Do dyskusji dołącza kobieta, która w przeciwieństwie do innych pań, które stoją milcząco z boku, nie ma na głowie chusty. Wszystkiemu jest winien dawny burmistrz, Philip Mauroux. To wszystko przez niego, on na to pozwolił - mówi. Trudno powiedzieć, czy jest to jej własne przemyślenie, czy słyszała jedną z licznych obecnie debat na temat Molenbeek, podczas których właśnie byłego burmistrza wskazuje się jako winnego. Mauroux to starej daty socjalista, który sprawował swój urząd burmistrza przez 20 lat. Rządził tutaj jak w udzielnym księstwie, przymykał oczy na rodzący się radykalizm islamski, układał się z lokalnymi imamami, zatrudniał w gminie swoich islamskich popleczników. A wszystko dlatego, że imigranci byli jego potencjalnymi wyborcami, dla zdobycia ich głosów chciał się im przypodobać.
Dopiero, gdy udaje mi się wyrwać z otaczającego mnie kręgu chętnych do rozmowy i odejdę kilka ulic dalej, mogę na osobności porozmawiać z kobietą (także bez chusty), która pośpiesznie mówi: Terroryści? Radykałowie islamscy? To jest tak, jak z mafią: wszyscy o tym wiedzą, ale nikt nie chce mówić. Przyznaje też, że także ona się boi i czym prędzej chowa w bramie domu.
Terroryści? Radykałowie islamscy? To jest tak, jak z mafią: wszyscy o tym wiedzą, ale nikt nie chce mówić.

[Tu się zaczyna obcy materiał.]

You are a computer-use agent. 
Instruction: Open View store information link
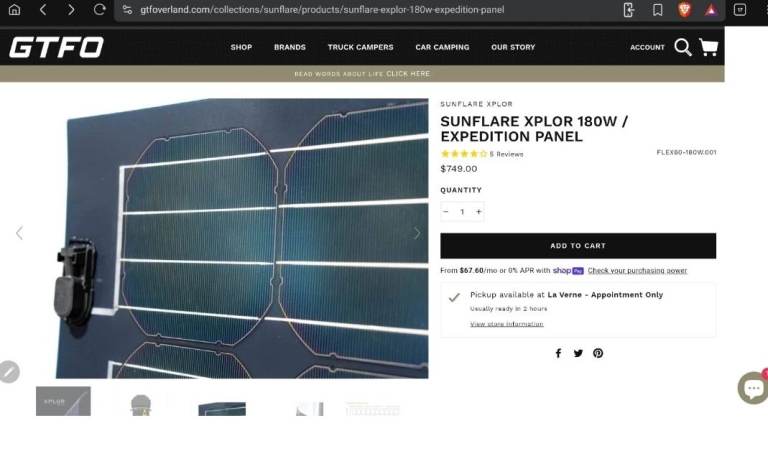click(506, 324)
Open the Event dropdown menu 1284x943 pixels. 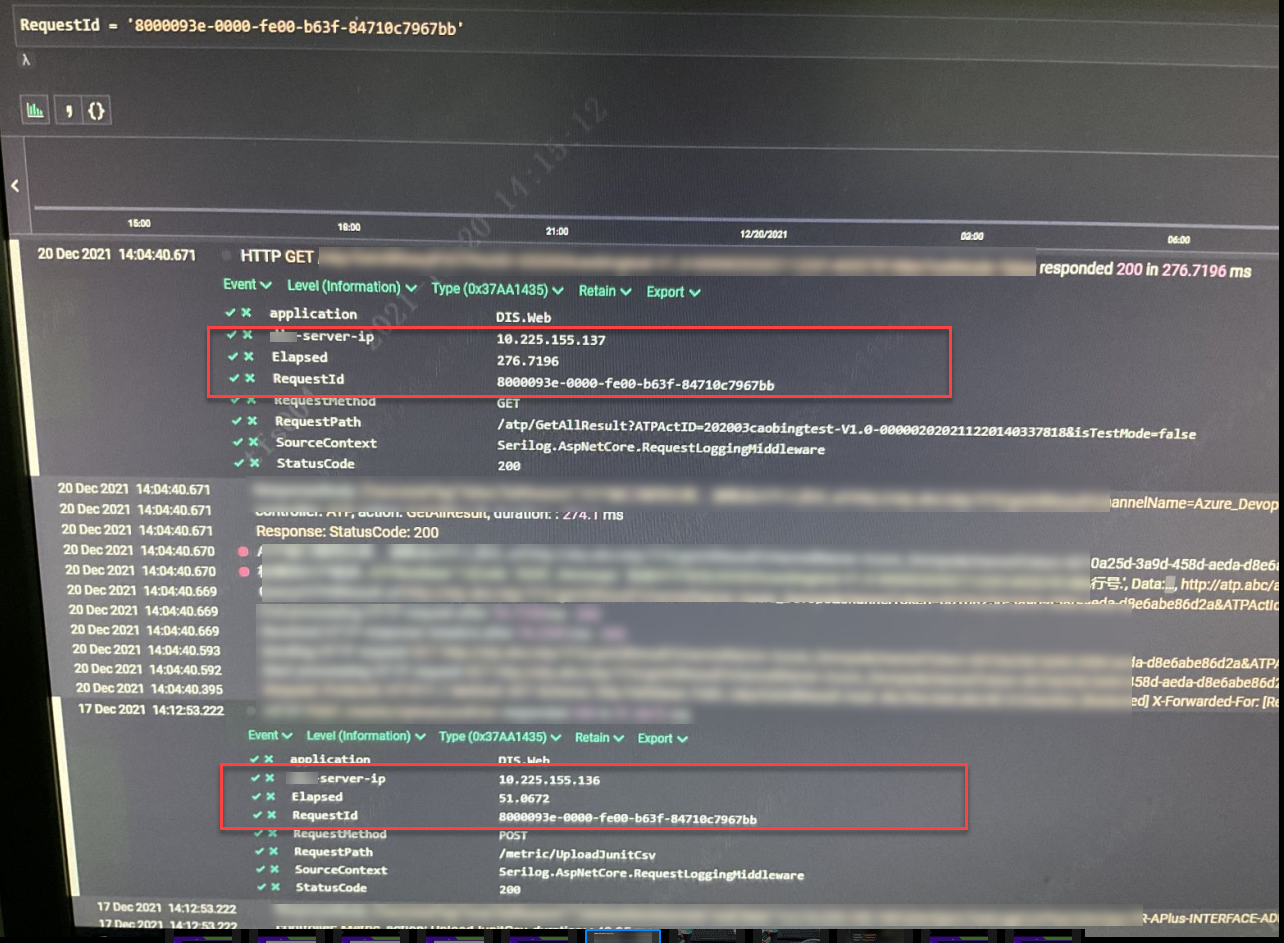click(x=246, y=285)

Tymczasem policja likwiduje zasieki i można wejść przynajmniej na część ulicy Delaunoy. Do jednego z domów zamierza wejść czarnoskóry mężczyzna z maleńkim dzieckiem w nosidełku. Mieszka na tej samej ulicy co rodzina Abdeslam, z której dwóch synów brało udział w zamachach w Paryżu. Nie, nie znałem ich, do tej pory uważałem, że to dosyć spokojna ulica. W Molenbeek są oczywiście problemy, czasami słyszymy tu rzeczy, które mogą niepokoić, rzeczywiście trochę się teraz boję, zwłaszcza o dzieci - mówi. Gdy rozmawiamy, stojąc na chodniku, przejeżdżające auto zwalnia, z otwartego okna samochodu rozlega się krzyk mężczyzny arabskiego wyglądu: Nie wszyscy są tutaj źli, nie jesteśmy terrorystami, niech pani sobie to zapamięta!. Mężczyzna, z którym rozmawiam, kontynuuje: To straszne, co tamci w Paryżu zrobili w imię islamu. Sam jestem muzułmaninem i uważam, że islam jest tolerancyjną religią, otwartą na ludzi. Islam nie ma nic z tym wspólnego. Nie można mieszać islamu z terroryzmem.
Nie można mieszać islamu z terroryzmem
Pozytywnie o mieszkańcach Molenbeek mówi mi pielęgniarka, która na rowerze odwiedza chorych. Większość mieszkańców to ludzie starsi, dzieci. Bardzo dużo tutaj jest dzieci - wyjaśnia. Gdy jednak pokazuję jej na młodych mężczyzn podpierających mury kamienicy, którzy tak stoją od kilku godzin, a więc z pewnością nie byli w żadnej pracy - pielęgniarka dodaje z uśmiechem: To ludzie trochę pogubieni, którzy nie znajdują w naszym społeczeństwie miejsca dla siebie. To właśnie oni są narażeni na propagandę islamskich radykałów, którzy im dają nadzieję na samorealizację. A ponadto - dodaje - przyczyną tego wszystkiego, jest po prostu bieda.